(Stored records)

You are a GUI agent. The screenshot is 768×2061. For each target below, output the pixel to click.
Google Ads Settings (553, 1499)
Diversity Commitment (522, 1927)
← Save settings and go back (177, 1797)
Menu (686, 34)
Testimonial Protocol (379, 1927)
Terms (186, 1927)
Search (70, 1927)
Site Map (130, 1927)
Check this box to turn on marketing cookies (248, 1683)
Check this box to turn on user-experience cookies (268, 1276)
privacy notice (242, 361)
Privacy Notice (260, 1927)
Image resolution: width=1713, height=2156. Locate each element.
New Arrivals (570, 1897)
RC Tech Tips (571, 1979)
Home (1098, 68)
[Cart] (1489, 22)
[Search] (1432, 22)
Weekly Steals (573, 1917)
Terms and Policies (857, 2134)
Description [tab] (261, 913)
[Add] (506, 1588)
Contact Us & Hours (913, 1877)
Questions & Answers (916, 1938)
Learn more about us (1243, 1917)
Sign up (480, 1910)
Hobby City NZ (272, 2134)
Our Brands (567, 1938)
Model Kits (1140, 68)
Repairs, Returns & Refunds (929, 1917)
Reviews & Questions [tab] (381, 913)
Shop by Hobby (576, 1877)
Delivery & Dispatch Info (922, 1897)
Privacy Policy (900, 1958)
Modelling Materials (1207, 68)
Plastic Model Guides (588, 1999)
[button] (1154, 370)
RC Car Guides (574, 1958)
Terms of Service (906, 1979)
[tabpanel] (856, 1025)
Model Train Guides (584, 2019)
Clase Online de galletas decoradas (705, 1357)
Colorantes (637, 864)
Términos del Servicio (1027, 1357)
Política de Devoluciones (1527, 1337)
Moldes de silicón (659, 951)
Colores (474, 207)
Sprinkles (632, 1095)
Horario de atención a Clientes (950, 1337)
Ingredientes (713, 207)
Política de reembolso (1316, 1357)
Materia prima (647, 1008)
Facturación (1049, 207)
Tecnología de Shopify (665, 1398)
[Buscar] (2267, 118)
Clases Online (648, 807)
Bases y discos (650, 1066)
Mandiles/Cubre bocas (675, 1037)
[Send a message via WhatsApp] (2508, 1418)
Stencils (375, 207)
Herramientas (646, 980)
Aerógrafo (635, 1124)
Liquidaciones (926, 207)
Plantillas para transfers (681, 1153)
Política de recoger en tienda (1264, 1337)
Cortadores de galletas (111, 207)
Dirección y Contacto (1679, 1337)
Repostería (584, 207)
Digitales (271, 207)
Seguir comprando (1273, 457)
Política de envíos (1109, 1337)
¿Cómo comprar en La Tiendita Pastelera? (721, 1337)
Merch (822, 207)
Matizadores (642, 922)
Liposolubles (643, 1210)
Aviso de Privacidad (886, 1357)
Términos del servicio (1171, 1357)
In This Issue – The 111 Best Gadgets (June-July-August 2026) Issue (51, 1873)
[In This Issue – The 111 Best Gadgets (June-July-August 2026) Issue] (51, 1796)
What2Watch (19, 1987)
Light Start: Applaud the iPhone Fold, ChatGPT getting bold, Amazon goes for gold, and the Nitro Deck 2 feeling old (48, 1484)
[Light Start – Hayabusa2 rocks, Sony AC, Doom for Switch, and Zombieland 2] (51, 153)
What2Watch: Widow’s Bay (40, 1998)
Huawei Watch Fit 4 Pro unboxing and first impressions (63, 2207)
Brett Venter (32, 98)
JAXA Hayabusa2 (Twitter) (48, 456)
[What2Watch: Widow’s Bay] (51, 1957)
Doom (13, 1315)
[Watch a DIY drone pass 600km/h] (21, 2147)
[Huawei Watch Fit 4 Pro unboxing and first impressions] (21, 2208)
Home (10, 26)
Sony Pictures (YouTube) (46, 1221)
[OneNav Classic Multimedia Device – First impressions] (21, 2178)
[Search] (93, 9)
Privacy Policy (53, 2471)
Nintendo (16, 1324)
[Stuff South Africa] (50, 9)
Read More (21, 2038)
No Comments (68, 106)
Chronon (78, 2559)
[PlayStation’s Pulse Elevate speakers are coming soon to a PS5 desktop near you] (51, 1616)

WHAT YOU NEED TO DO:
Look back at the entries above. Retype the line with "Dirección y Contacto (1679, 1337)", the line with "What2Watch (19, 1987)", and all lines in between.

COMPLETED EXERCISE:
Dirección y Contacto (1679, 1337)
Repostería (584, 207)
Digitales (271, 207)
Seguir comprando (1273, 457)
Política de envíos (1109, 1337)
¿Cómo comprar en La Tiendita Pastelera? (721, 1337)
Merch (822, 207)
Matizadores (642, 922)
Liposolubles (643, 1210)
Aviso de Privacidad (886, 1357)
Términos del servicio (1171, 1357)
In This Issue – The 111 Best Gadgets (June-July-August 2026) Issue (51, 1873)
[In This Issue – The 111 Best Gadgets (June-July-August 2026) Issue] (51, 1796)
What2Watch (19, 1987)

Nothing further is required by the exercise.